Marcelo Figueras
La gente de The A.V. Club, el site de la revista The Onion, tiene una sección que se llama Mejor tarde que nunca. Allí algún colaborador cuenta la experiencia de haberse puesto al día con alguna obra considerada mayúscula que, hasta entonces y por motivos variopintos, nunca había experimentado. La semana pasada, Nathan Rabin contaba lo que le ocurrió al leer finalmente Watchmen, esa maravilla escrita por Alan Moore y dibujada por Dave Gibbons. (¿Su opinión? Extática.) Esta semana, Zack Handlen narra lo que le sugirió la lectura de To Kill A Mockingbird, la maravillosa novela de Harper Lee, y la visión del film del mismo nombre protagonizado por Gregory Peck como Atticus Finch -o, para ponerlo de otro modo: el padre que todos querríamos tener… o ser.

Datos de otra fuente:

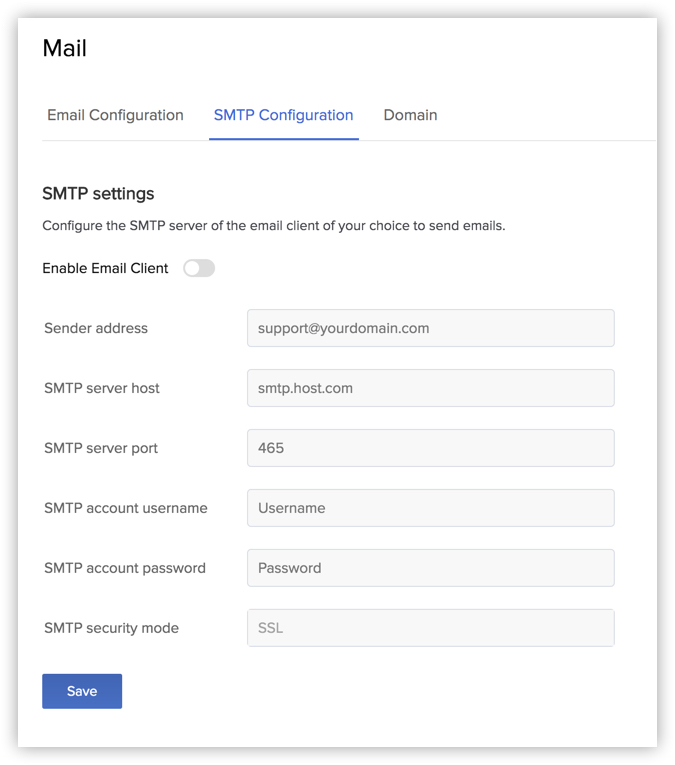675x765 pixels.
Task: Open the Email Configuration tab
Action: [115, 115]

Lo primero que sentí fue cierta envidia. Handlen cuenta que Mockingbird se le escapó de las manos a pesar de que en las escuelas suelen darlo para leer, al igual que clásicos como Jane Eyre y Las aventuras de Huck Finn. Qué suerte tienen estos gringos… ¡Todo lo que a mí me daban a leer en la escuela eran bodrios como La bolsa de Julián Martel! A veces creo que me convertí en escritor a pesar de todo lo que hicieron mis profesores de literatura para ahuyentarme del barrio…

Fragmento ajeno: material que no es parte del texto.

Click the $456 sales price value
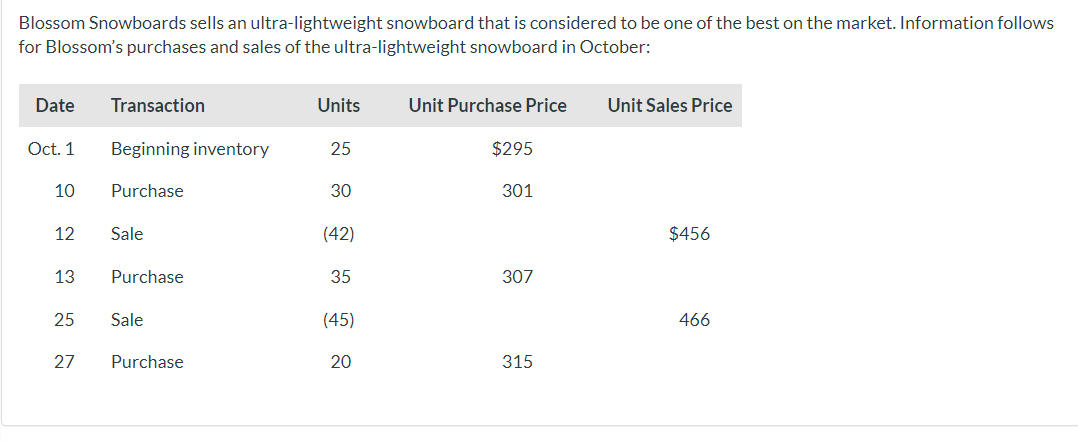The image size is (1078, 442). [689, 234]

Pero mientras envidiaba la experiencia de leer y ver Mockingberg por primera vez, recordé una de sus escenas centrales. Allí, el abogado Atticus Finch vela delante de la puerta de la cárcel, sentado en una silla, como forma de proteger al negro Tom Robinson, acusado -falsamente- de haber violado a una joven blanca. Atticus sabe que la mayor parte de los blancos del lugar no se contentará con un juicio justo: si por ellos fuere, preferirían linchar a Tom y ahorrarse el trámite. Por eso Atticus pasa allí la noche, en plena calle, confiando en que podrá detener a la eventual turba con su presencia y sus argumentos. Por supuesto, la turba llega y Atticus se ve sobrepasado por una fuerza que no entiende de razones. Quien lo salva entonces -y salva así a Tom, aunque no para siempre- es su pequeña hija Scout, que se ha escapado de la casa en plena noche para ver qué hace su padre. La irrupción de la niña disuade a la turba de emplear la fuerza; allí donde la razón y la ley escrita han fallado, la inocencia ayuda a preservar la paz. Después de lo cual Scout regresa a su hogar y Atticus sigue velando, sentado en su silla a la luz de una lámpara y leyendo el libro que llevó para matar las horas. "Hay algo en esa escena,’ dice Handlen, ‘en la imagen de Atticus sentado ahí, con su libro abierto en el pequeño círculo de luz… que me hizo sentir mejor. Respecto de todo’.
Esa es una de las razones por las que amo To Kill a Mockingbird. Porque desde que supe que, a pesar de la abundancia de turbas irracionales en este mundo, Atticus vela por nosotros mientras lee un libro, yo también -como Scout, como Handlen- puedo dormir mejor.